其实就是判断新加的点是否在同一个集合里面微笑

代码虐我千百遍,我待代码入初恋微笑

Ice_cream‘s world I

Time Limit: 3000/1000 MS (Java/Others)    Memory Limit: 32768/32768 K (Java/Others)
Total Submission(s): 583    Accepted Submission(s): 333


Problem Description
ice_cream‘s world is a rich country, it has many fertile lands. Today, the queen of ice_cream wants award land to diligent ACMers. So there are some watchtowers are set up, and wall between watchtowers be build, in order to partition the ice_cream’s world. But how many ACMers at most can be awarded by the queen is a big problem.
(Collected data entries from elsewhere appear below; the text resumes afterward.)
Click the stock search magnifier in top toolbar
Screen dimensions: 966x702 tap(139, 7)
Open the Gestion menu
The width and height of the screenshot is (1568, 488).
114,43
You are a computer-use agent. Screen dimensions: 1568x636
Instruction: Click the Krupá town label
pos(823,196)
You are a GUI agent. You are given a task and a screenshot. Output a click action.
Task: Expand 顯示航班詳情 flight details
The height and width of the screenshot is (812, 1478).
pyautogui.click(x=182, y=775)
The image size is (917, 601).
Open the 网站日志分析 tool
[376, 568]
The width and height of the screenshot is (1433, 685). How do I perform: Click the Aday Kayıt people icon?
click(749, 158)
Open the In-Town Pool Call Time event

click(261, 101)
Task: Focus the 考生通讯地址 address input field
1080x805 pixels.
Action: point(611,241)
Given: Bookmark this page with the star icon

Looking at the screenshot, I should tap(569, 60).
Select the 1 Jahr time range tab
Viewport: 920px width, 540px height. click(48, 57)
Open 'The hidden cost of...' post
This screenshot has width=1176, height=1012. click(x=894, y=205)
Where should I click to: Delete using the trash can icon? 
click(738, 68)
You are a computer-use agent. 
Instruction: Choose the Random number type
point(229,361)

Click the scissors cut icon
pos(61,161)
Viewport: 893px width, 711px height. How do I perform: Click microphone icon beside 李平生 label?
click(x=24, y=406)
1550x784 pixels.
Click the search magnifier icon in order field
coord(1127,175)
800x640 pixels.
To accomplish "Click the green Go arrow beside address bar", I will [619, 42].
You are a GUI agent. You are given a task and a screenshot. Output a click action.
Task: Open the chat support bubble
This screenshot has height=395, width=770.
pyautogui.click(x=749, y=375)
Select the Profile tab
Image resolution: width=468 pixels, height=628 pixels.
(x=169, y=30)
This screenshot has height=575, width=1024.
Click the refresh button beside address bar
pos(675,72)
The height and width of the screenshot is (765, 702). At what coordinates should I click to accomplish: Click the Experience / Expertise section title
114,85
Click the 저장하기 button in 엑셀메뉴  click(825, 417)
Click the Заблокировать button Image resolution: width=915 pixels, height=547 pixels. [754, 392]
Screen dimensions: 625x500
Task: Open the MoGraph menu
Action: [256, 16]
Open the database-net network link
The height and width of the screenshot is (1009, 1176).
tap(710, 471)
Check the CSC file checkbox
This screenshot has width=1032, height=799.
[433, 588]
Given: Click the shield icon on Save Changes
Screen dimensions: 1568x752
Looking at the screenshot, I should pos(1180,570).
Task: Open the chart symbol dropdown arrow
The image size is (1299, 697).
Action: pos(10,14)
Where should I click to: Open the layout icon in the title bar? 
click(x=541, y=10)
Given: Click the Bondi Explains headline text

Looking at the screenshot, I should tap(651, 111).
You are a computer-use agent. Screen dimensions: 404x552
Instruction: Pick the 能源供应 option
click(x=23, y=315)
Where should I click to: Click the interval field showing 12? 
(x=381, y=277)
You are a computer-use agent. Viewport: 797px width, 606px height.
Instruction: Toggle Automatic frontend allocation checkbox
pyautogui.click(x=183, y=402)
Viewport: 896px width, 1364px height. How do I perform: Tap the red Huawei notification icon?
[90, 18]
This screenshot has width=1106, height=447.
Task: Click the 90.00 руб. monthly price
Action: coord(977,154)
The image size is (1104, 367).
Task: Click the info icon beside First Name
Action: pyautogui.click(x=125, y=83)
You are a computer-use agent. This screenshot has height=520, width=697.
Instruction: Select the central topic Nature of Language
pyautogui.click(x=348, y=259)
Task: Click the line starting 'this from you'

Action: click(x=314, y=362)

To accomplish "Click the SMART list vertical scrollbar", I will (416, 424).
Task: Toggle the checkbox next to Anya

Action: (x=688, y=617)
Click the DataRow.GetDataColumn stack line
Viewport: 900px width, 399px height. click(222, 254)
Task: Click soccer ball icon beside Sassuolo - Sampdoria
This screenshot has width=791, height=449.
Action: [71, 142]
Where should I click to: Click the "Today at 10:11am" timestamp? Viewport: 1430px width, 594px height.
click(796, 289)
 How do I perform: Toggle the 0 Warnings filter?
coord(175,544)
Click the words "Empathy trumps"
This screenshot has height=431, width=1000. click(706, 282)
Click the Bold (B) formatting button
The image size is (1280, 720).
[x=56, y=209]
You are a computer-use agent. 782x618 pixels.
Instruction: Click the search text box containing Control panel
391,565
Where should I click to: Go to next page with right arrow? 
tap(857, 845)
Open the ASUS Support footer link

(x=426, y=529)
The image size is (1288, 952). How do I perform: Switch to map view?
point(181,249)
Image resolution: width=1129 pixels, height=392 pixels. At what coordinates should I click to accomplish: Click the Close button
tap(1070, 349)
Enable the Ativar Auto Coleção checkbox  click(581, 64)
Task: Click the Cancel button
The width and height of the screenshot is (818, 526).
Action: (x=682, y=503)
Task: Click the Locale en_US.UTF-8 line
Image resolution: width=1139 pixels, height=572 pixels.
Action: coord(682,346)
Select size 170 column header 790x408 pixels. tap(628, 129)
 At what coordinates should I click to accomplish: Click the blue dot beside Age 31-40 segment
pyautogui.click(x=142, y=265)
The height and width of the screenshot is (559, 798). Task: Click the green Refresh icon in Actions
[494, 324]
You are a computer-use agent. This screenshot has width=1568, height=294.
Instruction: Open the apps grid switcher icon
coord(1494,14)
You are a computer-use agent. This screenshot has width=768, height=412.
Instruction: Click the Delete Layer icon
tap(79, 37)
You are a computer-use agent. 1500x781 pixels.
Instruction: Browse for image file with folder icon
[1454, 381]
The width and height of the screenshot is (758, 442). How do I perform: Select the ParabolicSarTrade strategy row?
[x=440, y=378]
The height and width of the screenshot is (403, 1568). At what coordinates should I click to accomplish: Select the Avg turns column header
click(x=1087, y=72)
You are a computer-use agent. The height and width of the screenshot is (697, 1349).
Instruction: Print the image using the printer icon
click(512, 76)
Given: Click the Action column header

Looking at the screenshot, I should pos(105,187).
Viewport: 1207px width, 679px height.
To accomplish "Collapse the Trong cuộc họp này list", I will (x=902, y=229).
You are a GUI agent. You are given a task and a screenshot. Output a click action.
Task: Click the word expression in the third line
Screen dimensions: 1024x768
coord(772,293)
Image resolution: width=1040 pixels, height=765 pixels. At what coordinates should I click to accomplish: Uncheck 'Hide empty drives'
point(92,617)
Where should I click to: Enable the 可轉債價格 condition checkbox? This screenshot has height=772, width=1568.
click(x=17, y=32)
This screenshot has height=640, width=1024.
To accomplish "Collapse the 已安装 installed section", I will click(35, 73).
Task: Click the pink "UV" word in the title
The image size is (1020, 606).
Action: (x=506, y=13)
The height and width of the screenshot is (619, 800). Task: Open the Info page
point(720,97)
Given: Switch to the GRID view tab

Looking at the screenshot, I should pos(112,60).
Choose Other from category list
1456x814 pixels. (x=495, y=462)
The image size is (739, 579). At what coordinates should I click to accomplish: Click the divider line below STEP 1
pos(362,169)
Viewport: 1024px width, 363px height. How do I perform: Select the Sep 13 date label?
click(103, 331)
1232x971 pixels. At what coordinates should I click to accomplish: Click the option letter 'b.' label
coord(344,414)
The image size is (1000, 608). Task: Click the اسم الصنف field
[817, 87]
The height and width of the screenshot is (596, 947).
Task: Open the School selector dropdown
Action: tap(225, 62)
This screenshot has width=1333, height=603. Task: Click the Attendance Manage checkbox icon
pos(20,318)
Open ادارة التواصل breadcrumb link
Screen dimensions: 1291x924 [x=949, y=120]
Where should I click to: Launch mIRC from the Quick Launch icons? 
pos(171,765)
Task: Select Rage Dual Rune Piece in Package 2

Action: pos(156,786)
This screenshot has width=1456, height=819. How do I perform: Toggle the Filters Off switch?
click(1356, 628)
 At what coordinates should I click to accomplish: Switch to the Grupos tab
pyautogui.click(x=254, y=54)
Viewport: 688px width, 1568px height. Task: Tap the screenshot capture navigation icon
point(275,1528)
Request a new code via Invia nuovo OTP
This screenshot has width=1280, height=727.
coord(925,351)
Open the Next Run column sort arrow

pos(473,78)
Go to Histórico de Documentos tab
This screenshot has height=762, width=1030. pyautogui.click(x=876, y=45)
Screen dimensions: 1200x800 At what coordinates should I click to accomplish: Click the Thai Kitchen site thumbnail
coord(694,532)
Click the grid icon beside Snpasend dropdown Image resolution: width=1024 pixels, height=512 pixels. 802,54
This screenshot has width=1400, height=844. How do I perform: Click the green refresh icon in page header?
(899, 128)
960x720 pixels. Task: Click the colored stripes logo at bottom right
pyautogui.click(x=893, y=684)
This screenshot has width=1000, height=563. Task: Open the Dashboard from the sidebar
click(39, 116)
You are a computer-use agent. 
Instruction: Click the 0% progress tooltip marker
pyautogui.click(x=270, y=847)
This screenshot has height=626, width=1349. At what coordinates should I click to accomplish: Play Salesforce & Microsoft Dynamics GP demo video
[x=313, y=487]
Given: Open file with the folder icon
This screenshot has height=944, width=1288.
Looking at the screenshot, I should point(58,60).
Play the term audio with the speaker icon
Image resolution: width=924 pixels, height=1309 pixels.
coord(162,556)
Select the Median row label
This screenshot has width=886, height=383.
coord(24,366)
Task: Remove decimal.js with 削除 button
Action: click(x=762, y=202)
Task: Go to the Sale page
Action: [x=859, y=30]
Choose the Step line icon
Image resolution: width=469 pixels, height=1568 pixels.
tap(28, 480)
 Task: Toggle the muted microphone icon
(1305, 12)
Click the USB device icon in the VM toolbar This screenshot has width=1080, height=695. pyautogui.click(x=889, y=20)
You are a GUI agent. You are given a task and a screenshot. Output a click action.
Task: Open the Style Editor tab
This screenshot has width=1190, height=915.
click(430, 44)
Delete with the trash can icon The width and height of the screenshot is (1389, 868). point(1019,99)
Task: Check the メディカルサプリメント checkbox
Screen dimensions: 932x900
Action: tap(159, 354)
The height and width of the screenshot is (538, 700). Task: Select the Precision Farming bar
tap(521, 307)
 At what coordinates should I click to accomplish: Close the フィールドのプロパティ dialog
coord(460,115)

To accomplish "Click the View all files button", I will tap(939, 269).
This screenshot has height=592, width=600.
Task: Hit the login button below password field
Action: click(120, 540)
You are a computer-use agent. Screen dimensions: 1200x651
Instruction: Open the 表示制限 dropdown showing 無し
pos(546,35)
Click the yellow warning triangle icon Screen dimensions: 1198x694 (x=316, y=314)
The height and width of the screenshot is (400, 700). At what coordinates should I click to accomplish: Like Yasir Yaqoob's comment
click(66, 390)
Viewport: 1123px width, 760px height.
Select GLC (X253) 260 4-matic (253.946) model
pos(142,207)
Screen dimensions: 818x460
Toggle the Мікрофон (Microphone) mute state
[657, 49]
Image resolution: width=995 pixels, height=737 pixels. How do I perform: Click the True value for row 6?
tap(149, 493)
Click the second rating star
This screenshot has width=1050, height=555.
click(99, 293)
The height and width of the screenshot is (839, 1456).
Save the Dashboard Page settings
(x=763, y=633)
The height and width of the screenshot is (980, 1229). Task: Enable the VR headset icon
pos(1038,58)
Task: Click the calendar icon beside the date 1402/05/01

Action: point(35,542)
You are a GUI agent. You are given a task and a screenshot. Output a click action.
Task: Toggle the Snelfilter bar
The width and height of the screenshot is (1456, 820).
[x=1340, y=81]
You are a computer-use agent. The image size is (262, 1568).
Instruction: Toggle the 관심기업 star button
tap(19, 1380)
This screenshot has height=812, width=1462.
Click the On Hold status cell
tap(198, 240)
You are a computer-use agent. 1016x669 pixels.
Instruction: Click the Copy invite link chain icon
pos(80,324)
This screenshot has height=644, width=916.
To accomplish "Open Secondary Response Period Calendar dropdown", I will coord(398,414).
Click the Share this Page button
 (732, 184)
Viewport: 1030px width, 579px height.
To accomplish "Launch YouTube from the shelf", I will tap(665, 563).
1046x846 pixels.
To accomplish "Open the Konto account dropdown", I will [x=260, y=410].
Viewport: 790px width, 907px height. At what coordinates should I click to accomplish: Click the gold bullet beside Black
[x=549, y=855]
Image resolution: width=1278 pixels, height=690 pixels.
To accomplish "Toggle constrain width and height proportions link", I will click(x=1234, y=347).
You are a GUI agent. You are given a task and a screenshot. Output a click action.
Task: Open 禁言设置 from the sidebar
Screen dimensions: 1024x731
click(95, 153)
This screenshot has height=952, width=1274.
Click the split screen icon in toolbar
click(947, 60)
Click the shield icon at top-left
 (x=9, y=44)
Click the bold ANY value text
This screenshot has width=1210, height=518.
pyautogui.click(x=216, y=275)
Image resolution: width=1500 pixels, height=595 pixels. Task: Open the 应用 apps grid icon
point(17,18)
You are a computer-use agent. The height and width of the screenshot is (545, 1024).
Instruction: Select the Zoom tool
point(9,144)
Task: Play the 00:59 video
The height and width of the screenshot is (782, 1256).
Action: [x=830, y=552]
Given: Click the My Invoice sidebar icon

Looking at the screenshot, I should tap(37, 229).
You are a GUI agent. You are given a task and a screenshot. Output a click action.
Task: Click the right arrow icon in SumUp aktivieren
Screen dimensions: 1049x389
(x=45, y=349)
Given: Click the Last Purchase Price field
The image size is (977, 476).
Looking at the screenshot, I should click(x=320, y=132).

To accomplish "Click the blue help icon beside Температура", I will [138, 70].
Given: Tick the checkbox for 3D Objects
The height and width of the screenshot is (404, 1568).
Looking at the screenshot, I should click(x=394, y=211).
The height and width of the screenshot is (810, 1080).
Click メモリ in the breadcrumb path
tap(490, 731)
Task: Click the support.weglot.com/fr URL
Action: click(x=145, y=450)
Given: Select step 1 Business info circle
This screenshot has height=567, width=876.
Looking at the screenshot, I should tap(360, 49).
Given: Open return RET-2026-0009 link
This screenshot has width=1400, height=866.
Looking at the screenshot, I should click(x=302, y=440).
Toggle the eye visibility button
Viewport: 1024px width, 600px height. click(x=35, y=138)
One wall-surrounded land must be given to only one ACMer and no walls are crossed, if you can help the queen solve this problem, you will be get a land.
 

Input
In the case, first two integers N, M (N<=1000, M<=10000) is represent the number of watchtower and the number of wall. The watchtower numbered from 0 to N-1. Next following M lines, every line contain two integers A, B mean between A and B has a wall(A and B are distinct). Terminate by end of file.
 

Output
Output the maximum number of ACMers who will be awarded.
One answer one line.
 

Sample Input
8 10 0 1 1 2 1 3 2 4 3 4 0 5 5 6 6 7 3 6 4 7
 

Sample Output
3
 
#include <stdio.h>
#include <stdlib.h>
#include <malloc.h>
#include <limits.h>
#include <ctype.h>
#include <string.h>
#include <string>
#include <queue>
#include <algorithm>
#include <iostream>
#include <stack>
#include <deque>
#include <vector>
#include <set>
#include <map>
using namespace std;
#define MAXN 1000 + 10
#define MAXN1 10000 + 10
int father[MAXN];
int a[MAXN1];
int b[MAXN1];

int find(int x){
    if(x != father[x]){
        father[x] = find(father[x]);
    }

    return father[x];
}

int main(){
    int n,m;
    int i;

    while(~scanf("%d%d",&n,&m)){
        for(i=0;i<MAXN;i++){
            father[i] = i;
        }
        memset(a,0,sizeof(a));
        memset(b,0,sizeof(b));
        for(i=0;i<m;i++){
            scanf("%d%d",&a[i],&b[i]);
        }
        int sum = 0;
        for(i=0;i<m;i++){
            int f1 = find(a[i]);
            int f2 = find(b[i]);
            if(f1 != f2){
                if(f1 < f2){
                    father[f2] = f1;
                }
                else{
                    father[f1] = f2;
                }
            }
            else{
                sum++;
            }
        }
        printf("%d\n",sum);
    }

    return 0;
}


并查集 HDU 2120